Many people in the country view the situation differently. “Go To Hell Troika,” for example, has been the motto of one Facebook group created by the left-wing opposition, unions and civic groups to protest Merkel’s visit. And five days before her visit, more than a hundred intellectuals and artists signed an open letter posted on the Internet declaring Merkel to be a “persona non grata.” As in Greece, where protesters also greeted the chancellor during her recent visit, Merkel is being viewed by a growing portion of the population in Portugal as the personification of austerity measures and the leader responsible for the painful cuts that they are being forced to accept in return for aid from their European partners.

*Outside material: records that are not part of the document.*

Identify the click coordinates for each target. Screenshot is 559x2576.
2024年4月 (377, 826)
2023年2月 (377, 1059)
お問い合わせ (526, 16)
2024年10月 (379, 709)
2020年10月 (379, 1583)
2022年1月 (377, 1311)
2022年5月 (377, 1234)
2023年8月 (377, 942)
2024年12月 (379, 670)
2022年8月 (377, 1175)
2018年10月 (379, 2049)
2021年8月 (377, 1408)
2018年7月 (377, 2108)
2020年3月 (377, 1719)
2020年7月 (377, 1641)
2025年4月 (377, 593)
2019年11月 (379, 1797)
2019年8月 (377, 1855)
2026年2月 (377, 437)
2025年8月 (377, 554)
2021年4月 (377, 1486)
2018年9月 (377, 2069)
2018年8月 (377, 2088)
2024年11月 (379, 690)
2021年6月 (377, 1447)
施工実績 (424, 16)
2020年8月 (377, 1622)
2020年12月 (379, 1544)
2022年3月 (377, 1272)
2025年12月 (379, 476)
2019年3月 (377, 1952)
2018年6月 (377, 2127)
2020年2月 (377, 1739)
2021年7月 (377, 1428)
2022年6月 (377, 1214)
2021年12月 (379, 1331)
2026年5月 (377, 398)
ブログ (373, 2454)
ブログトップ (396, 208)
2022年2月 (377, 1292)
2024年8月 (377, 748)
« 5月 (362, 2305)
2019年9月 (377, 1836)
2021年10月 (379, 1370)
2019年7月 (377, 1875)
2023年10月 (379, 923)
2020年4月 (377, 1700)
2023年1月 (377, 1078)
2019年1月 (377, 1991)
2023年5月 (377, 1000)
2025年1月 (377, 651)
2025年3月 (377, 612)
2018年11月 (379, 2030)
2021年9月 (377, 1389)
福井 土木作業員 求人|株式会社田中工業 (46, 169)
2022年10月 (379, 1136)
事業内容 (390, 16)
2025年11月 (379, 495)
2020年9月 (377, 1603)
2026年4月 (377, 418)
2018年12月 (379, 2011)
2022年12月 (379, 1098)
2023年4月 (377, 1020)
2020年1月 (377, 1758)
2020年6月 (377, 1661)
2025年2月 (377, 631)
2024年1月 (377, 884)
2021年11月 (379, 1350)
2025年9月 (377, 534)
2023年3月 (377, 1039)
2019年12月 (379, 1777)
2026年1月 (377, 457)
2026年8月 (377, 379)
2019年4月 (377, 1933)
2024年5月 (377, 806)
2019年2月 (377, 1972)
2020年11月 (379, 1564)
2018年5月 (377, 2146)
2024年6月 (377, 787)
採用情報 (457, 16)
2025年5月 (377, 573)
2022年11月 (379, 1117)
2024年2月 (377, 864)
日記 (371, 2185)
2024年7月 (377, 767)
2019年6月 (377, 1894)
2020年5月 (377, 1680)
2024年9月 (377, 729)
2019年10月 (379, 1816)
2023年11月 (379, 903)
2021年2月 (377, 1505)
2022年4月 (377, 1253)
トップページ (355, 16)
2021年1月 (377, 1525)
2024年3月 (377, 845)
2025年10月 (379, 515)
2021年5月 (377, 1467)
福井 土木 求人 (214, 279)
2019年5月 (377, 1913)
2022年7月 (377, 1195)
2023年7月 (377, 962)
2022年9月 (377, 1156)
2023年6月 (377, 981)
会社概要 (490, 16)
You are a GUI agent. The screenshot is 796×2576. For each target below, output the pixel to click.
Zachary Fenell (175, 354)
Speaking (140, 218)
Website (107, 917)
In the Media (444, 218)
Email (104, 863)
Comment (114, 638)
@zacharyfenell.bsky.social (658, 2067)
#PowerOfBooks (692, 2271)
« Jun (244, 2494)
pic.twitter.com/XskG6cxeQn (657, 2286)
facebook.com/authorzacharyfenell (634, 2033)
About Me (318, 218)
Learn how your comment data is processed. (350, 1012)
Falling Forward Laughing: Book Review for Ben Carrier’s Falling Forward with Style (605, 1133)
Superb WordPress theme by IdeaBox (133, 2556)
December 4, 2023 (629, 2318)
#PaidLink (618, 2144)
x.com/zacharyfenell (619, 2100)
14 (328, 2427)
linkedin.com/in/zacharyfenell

In May 2011, the country became the recipient of a bailout package from the European Financial Stability Facility, the temporary euro rescue fund. At the time,the troika — comprised of the European Commission, the European Central Bank and the International Monetary Fund — provided Portugal with a €78 billion emergency loan. The conditions for the aid have already been extended by a year and stipulate that Lisbon reduce deficit spending to 4.5 percent of gross domestic product by next year, with the country then adhering to the EU upper ceiling of 3 percent deficit spending by 2014. It also envisions Portugal being able to finance itself independently via the markets again by September 2013.
The Portuguese have long been considered model pupils when it comes to reforms, but many experts have come to believe that the country is still going to have to rely on its creditors for a longer period of time. Recently, they have registered signs of fatigue in Lisbon’s reform efforts. That’s little wonder given the deep recession that has caused the economy to contract by 3 percent this year and an unemployment rate that is at 16 percent and rising. Among the Portuguese under the age of 24, more than one-third are jobless.